Your instructions |
Output every line from the one containing "Viewport: 1456px width, 819px height." through the end of the material as a numbered list, including both ends. Skip blank lines and leave out the pictures.

Records shown |

═══

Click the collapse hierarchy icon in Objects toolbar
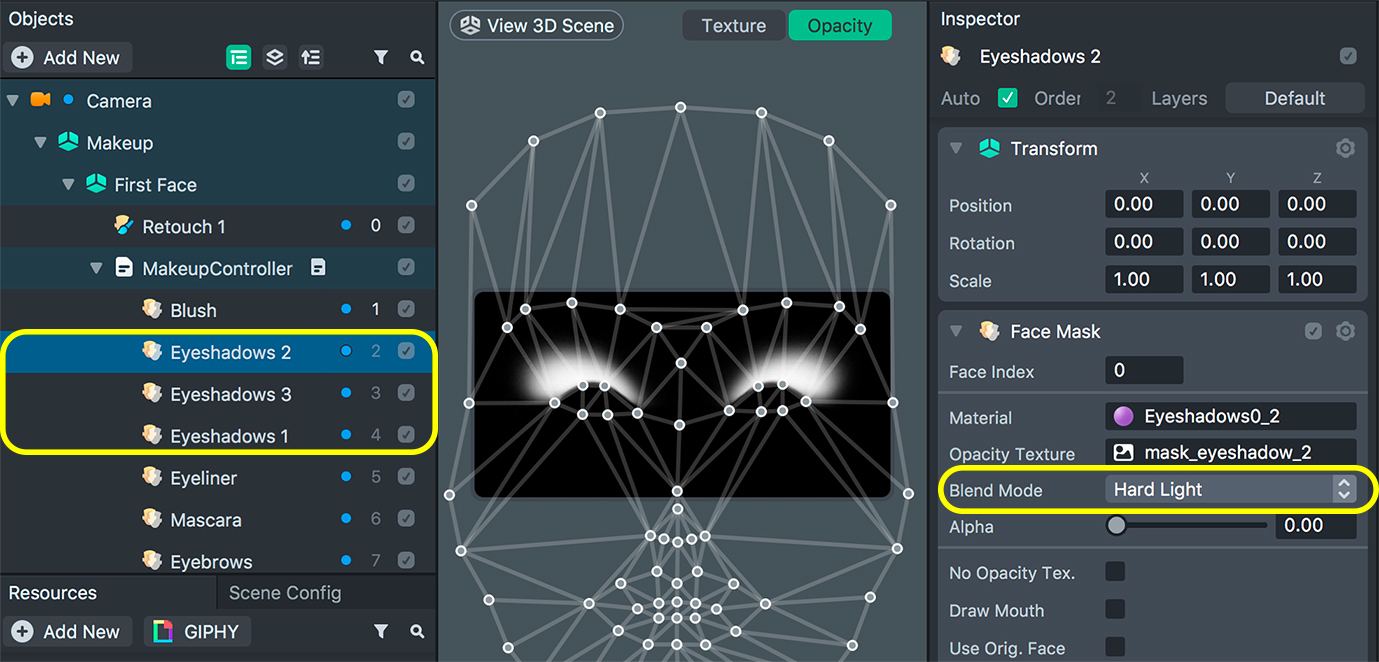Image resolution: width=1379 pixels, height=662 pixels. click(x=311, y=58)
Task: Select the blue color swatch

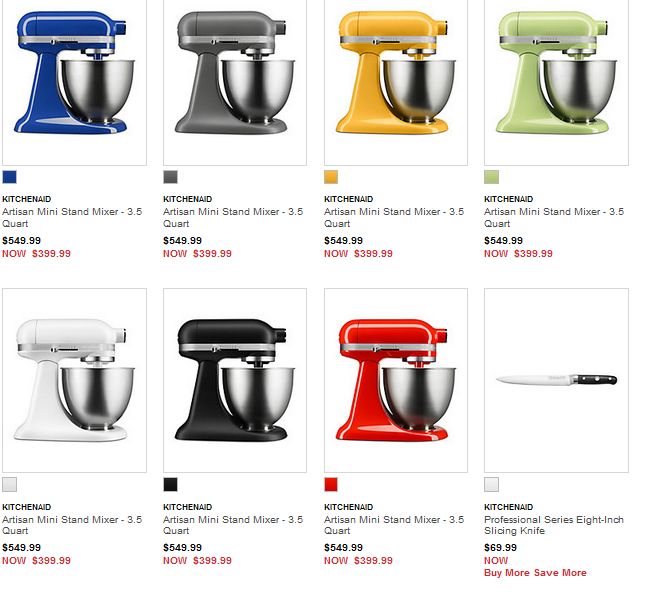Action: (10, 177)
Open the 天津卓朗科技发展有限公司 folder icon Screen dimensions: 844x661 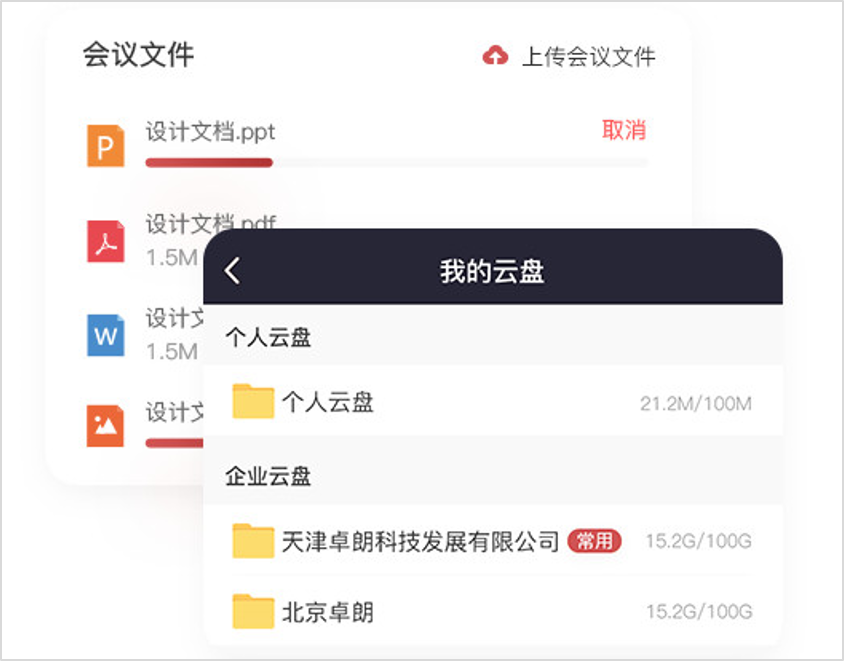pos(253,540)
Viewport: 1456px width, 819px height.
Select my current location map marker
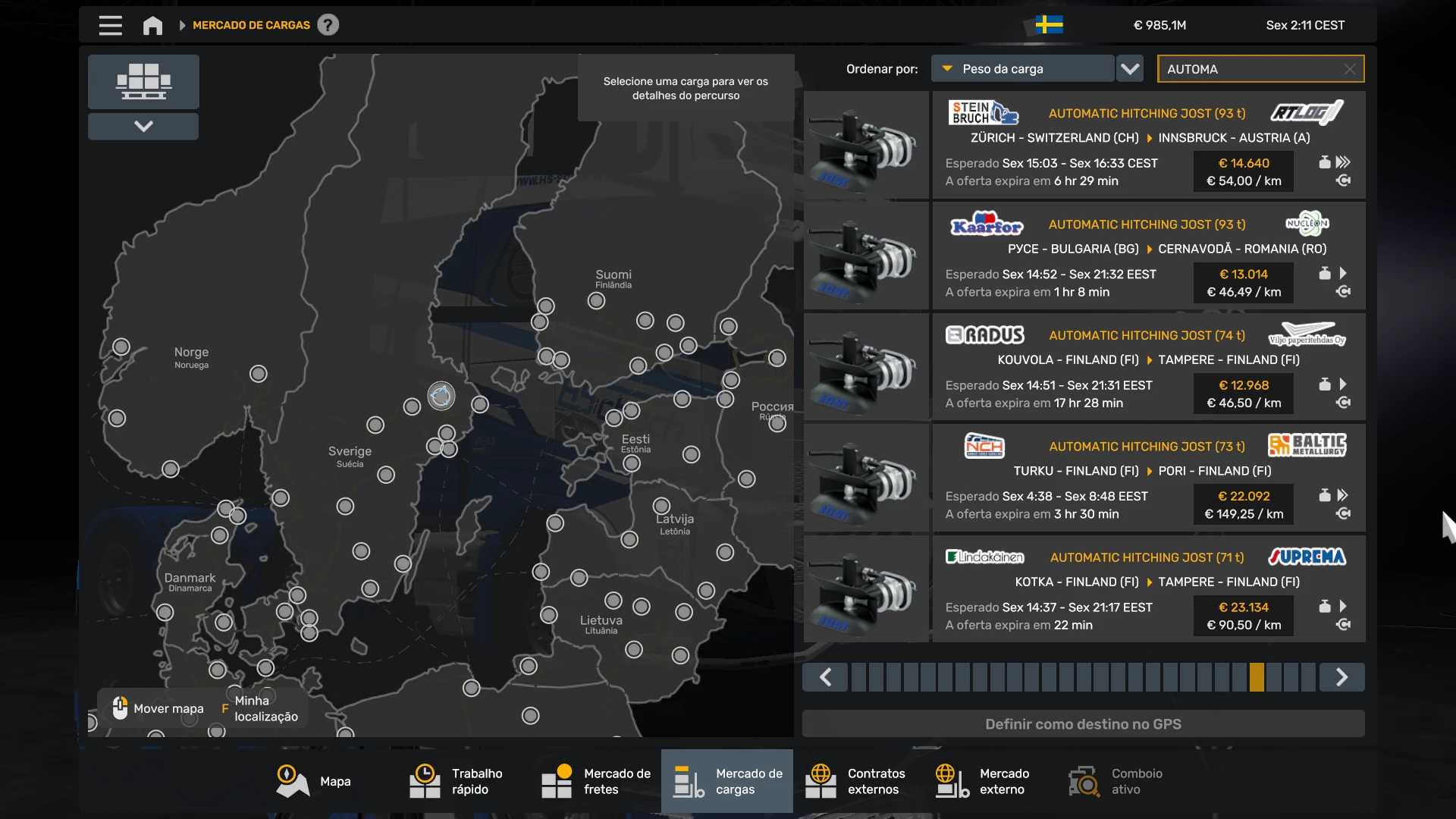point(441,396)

═══

Answer |
1. Viewport: 1456px width, 819px height.
2. Select my current location map marker
3. point(441,396)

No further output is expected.